+++ EXTRACTED INFORMATION +++

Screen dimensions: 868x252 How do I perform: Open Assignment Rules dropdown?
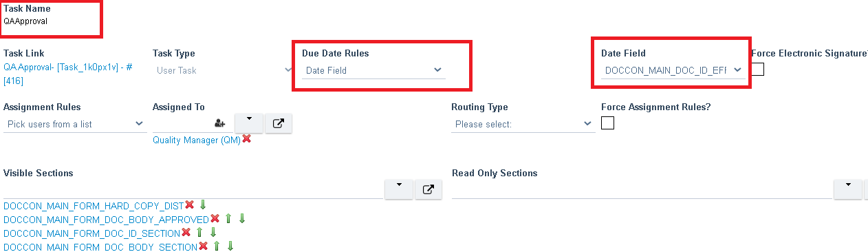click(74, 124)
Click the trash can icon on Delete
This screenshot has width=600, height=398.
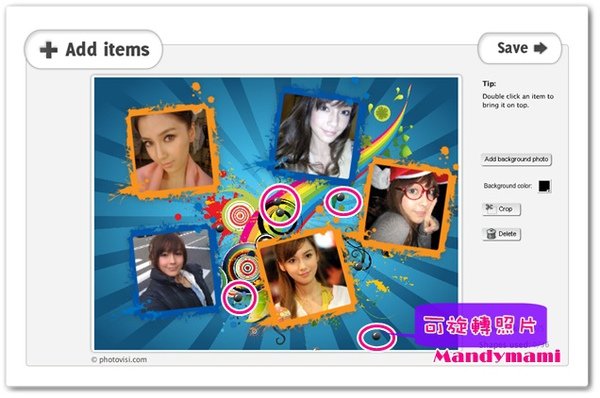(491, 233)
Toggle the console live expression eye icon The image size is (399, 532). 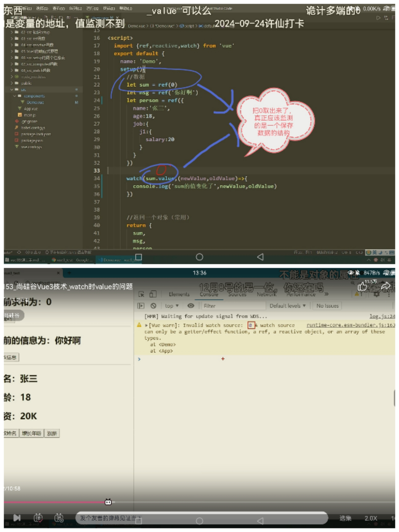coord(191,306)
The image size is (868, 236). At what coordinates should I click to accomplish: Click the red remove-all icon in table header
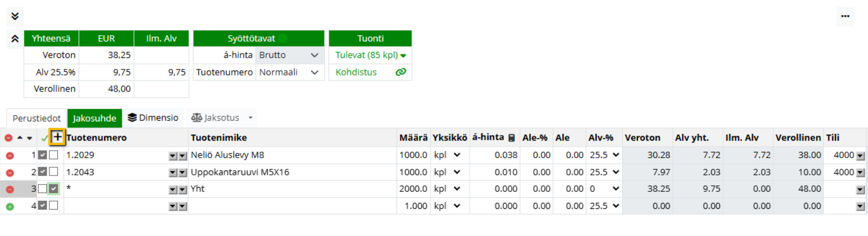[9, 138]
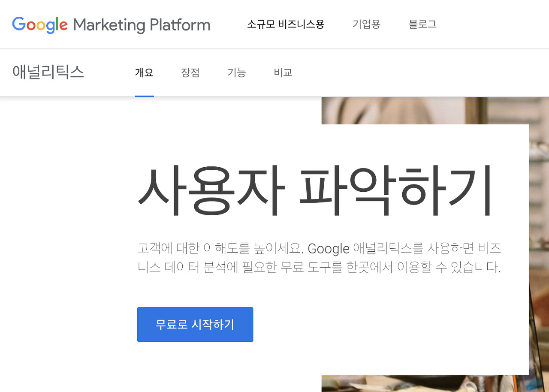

+++
+++ EXTRACTED INFORMATION +++

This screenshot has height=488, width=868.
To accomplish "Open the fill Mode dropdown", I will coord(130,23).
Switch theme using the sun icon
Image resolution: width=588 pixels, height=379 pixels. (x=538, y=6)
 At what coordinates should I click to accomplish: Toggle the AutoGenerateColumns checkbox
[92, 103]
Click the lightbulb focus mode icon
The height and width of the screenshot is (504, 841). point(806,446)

+++
+++ EXTRACTED INFORMATION +++

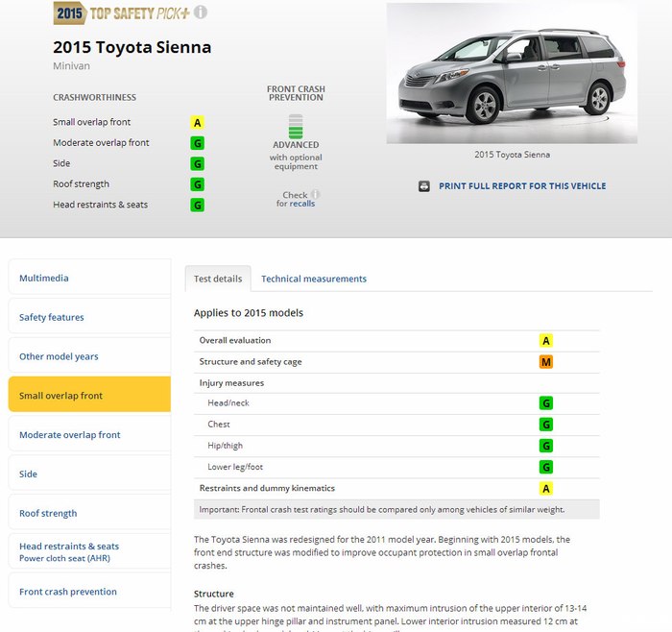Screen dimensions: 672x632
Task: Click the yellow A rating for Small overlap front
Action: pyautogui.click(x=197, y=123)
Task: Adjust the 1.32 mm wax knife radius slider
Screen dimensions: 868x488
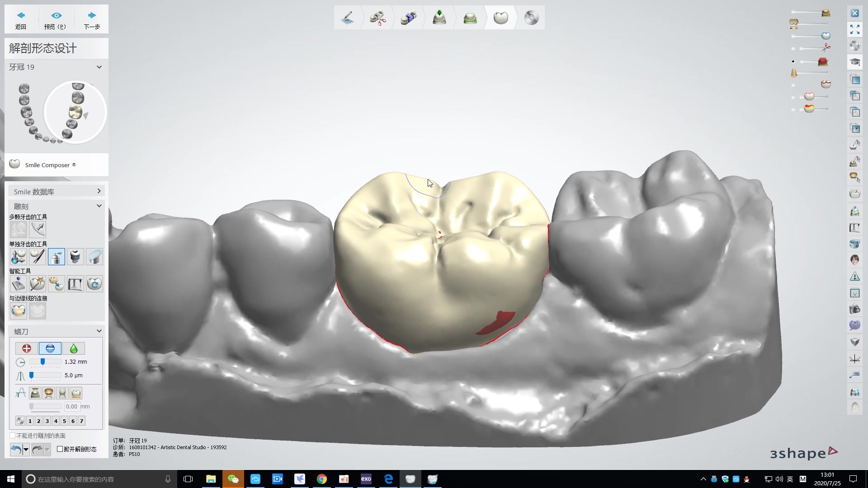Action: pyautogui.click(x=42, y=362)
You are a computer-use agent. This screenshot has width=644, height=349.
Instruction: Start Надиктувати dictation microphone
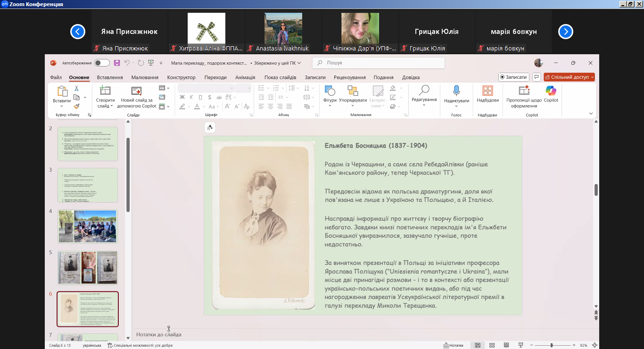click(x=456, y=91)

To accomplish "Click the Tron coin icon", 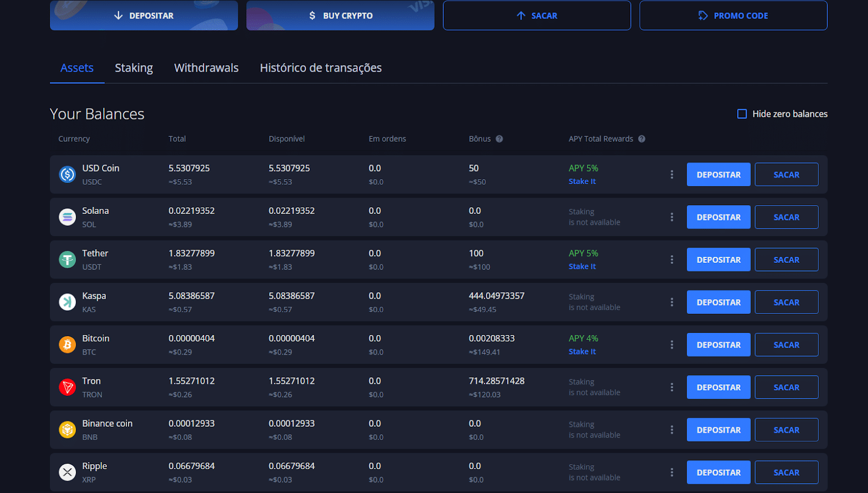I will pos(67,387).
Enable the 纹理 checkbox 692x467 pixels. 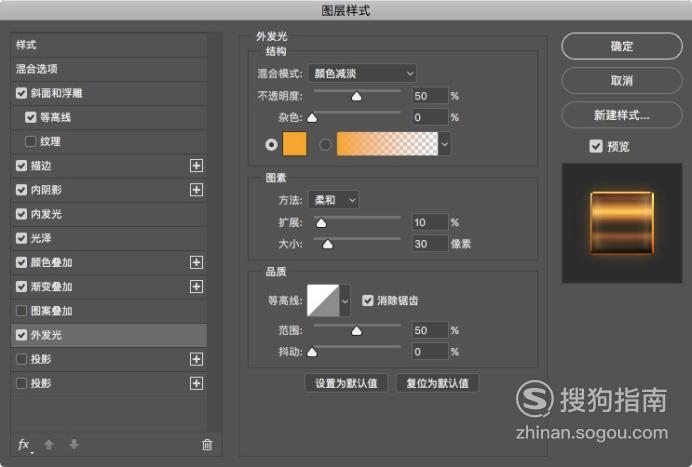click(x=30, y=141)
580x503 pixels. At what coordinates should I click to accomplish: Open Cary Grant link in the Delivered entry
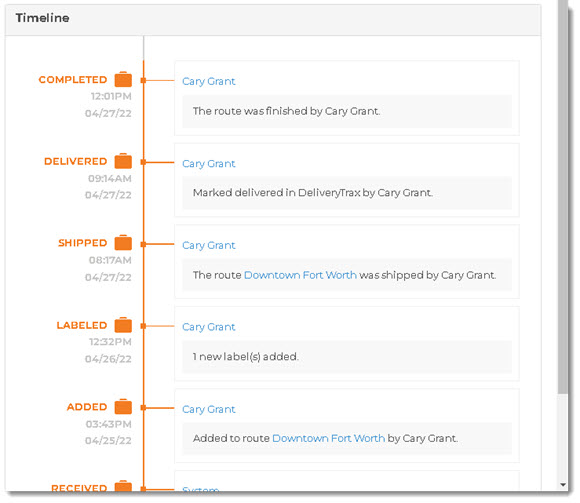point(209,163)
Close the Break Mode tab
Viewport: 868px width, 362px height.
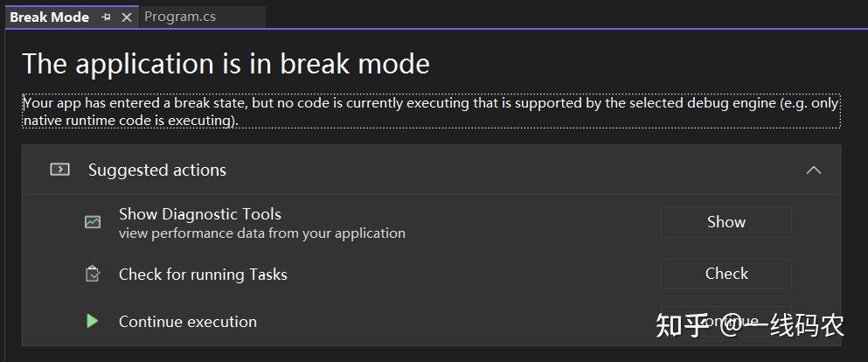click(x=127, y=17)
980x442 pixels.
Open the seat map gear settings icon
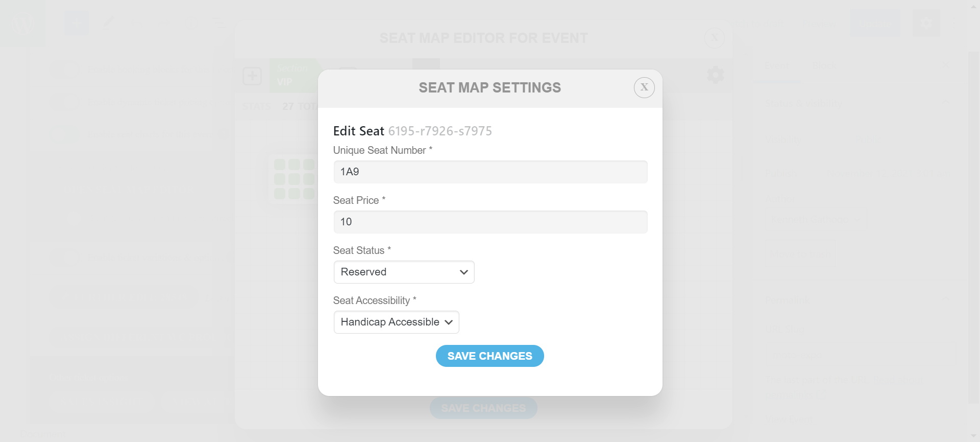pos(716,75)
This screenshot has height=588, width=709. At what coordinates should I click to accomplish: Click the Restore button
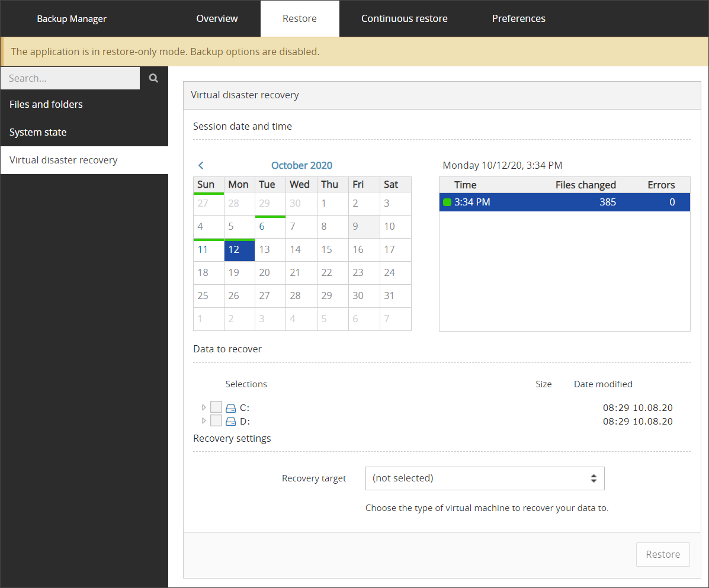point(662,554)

+++

» **WORK TO DO**
Copy the lines from the one containing "Close the Break Mode tab" through the one containing "point(662,554)", inclusive, exactly as they appear above, leaving out the pictures.

» **RESPONSE TO THE TASK**
Close the Break Mode tab
Viewport: 868px width, 362px height.
click(x=127, y=17)
980x442 pixels.
Open the seat map gear settings icon
pos(716,75)
This screenshot has height=588, width=709. At what coordinates should I click to accomplish: Click the Restore button
point(662,554)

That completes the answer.